# YOUR TASK
Once you have read the records below, write them all out exactly as given.

# LISTED RECORDS

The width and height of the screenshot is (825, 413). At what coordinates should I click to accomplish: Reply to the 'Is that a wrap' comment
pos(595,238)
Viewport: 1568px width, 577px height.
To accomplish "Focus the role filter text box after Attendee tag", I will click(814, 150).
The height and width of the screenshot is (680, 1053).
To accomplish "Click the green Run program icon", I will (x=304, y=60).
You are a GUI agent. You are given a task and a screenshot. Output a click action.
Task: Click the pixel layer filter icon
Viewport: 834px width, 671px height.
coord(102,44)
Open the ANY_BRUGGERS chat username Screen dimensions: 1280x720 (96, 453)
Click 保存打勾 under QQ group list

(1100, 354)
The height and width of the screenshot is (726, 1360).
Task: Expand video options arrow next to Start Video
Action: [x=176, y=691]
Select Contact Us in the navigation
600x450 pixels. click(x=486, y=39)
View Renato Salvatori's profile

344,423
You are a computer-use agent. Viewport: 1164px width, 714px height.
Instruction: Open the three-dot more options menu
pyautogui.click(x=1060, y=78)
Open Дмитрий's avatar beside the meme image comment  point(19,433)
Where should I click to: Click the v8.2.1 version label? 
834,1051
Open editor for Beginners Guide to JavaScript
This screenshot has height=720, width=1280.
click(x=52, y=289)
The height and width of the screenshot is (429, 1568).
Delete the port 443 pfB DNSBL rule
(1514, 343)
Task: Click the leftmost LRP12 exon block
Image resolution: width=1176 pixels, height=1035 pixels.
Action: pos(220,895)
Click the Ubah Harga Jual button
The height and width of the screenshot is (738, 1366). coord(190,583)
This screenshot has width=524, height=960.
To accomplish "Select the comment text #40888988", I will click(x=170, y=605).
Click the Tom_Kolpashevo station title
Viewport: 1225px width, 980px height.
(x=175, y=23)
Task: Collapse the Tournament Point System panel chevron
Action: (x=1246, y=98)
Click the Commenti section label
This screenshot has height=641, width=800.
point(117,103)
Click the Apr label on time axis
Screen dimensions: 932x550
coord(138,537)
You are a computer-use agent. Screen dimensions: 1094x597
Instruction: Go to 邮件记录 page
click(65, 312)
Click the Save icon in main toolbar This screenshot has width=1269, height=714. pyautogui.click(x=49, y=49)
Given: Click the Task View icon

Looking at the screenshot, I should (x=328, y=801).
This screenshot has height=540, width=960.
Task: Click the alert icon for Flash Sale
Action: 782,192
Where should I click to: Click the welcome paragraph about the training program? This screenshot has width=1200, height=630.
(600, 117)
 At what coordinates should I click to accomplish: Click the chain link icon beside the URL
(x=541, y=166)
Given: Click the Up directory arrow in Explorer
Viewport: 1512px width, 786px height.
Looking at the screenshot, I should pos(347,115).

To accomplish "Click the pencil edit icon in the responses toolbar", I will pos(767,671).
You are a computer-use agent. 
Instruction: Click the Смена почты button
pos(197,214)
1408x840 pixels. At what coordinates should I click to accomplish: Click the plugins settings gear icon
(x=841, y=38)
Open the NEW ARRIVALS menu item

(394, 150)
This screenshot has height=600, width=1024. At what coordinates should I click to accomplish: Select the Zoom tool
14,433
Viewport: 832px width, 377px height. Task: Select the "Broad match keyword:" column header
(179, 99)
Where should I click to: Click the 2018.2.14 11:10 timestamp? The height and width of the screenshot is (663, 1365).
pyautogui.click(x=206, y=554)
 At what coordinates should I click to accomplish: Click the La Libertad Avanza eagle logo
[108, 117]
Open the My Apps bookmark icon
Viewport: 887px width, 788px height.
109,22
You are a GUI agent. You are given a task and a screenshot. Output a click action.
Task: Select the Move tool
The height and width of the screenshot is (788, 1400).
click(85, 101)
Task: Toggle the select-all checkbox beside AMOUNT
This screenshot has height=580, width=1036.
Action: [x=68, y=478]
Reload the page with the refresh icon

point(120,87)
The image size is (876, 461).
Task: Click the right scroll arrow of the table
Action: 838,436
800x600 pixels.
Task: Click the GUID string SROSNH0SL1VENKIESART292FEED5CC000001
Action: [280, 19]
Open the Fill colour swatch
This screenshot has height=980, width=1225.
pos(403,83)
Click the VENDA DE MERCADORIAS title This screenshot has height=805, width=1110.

# OUTPUT
The width and height of the screenshot is (825, 413). At what coordinates should I click to accomplish: Reply to the 'Is that a wrap' comment
pos(595,238)
Viewport: 1568px width, 577px height.
To accomplish "Focus the role filter text box after Attendee tag", I will click(814, 150).
The height and width of the screenshot is (680, 1053).
To accomplish "Click the green Run program icon", I will (x=304, y=60).
You are a GUI agent. You are given a task and a screenshot. Output a click action.
Task: Click the pixel layer filter icon
Viewport: 834px width, 671px height.
coord(102,44)
Open the ANY_BRUGGERS chat username Screen dimensions: 1280x720 (96, 453)
Click 保存打勾 under QQ group list

(1100, 354)
The height and width of the screenshot is (726, 1360).
Task: Expand video options arrow next to Start Video
Action: [x=176, y=691]
Select Contact Us in the navigation
600x450 pixels. click(x=486, y=39)
View Renato Salvatori's profile

344,423
You are a computer-use agent. Viewport: 1164px width, 714px height.
Instruction: Open the three-dot more options menu
pyautogui.click(x=1060, y=78)
Open Дмитрий's avatar beside the meme image comment  point(19,433)
Where should I click to: Click the v8.2.1 version label? 
834,1051
Open editor for Beginners Guide to JavaScript
This screenshot has height=720, width=1280.
click(x=52, y=289)
The height and width of the screenshot is (429, 1568).
Delete the port 443 pfB DNSBL rule
(1514, 343)
Task: Click the leftmost LRP12 exon block
Image resolution: width=1176 pixels, height=1035 pixels.
Action: pos(220,895)
Click the Ubah Harga Jual button
The height and width of the screenshot is (738, 1366). coord(190,583)
This screenshot has width=524, height=960.
To accomplish "Select the comment text #40888988", I will click(x=170, y=605).
Click the Tom_Kolpashevo station title
Viewport: 1225px width, 980px height.
(x=175, y=23)
Task: Collapse the Tournament Point System panel chevron
Action: (x=1246, y=98)
Click the Commenti section label
This screenshot has height=641, width=800.
point(117,103)
Click the Apr label on time axis
Screen dimensions: 932x550
coord(138,537)
You are a computer-use agent. Screen dimensions: 1094x597
Instruction: Go to 邮件记录 page
click(65, 312)
Click the Save icon in main toolbar This screenshot has width=1269, height=714. pyautogui.click(x=49, y=49)
Given: Click the Task View icon

Looking at the screenshot, I should (x=328, y=801).
This screenshot has height=540, width=960.
Task: Click the alert icon for Flash Sale
Action: 782,192
Where should I click to: Click the welcome paragraph about the training program? This screenshot has width=1200, height=630.
(600, 117)
 At what coordinates should I click to accomplish: Click the chain link icon beside the URL
(x=541, y=166)
Given: Click the Up directory arrow in Explorer
Viewport: 1512px width, 786px height.
Looking at the screenshot, I should pos(347,115).

To accomplish "Click the pencil edit icon in the responses toolbar", I will pos(767,671).
You are a computer-use agent. 
Instruction: Click the Смена почты button
pos(197,214)
1408x840 pixels. At what coordinates should I click to accomplish: Click the plugins settings gear icon
(x=841, y=38)
Open the NEW ARRIVALS menu item

(394, 150)
This screenshot has height=600, width=1024. At what coordinates should I click to accomplish: Select the Zoom tool
14,433
Viewport: 832px width, 377px height. Task: Select the "Broad match keyword:" column header
(179, 99)
Where should I click to: Click the 2018.2.14 11:10 timestamp? The height and width of the screenshot is (663, 1365).
pyautogui.click(x=206, y=554)
 At what coordinates should I click to accomplish: Click the La Libertad Avanza eagle logo
[108, 117]
Open the My Apps bookmark icon
Viewport: 887px width, 788px height.
109,22
You are a GUI agent. You are given a task and a screenshot. Output a click action.
Task: Select the Move tool
The height and width of the screenshot is (788, 1400).
click(85, 101)
Task: Toggle the select-all checkbox beside AMOUNT
This screenshot has height=580, width=1036.
Action: [x=68, y=478]
Reload the page with the refresh icon

point(120,87)
The image size is (876, 461).
Task: Click the right scroll arrow of the table
Action: 838,436
800x600 pixels.
Task: Click the GUID string SROSNH0SL1VENKIESART292FEED5CC000001
Action: [280, 19]
Open the Fill colour swatch
This screenshot has height=980, width=1225.
pos(403,83)
Click the VENDA DE MERCADORIAS title This screenshot has height=805, width=1110.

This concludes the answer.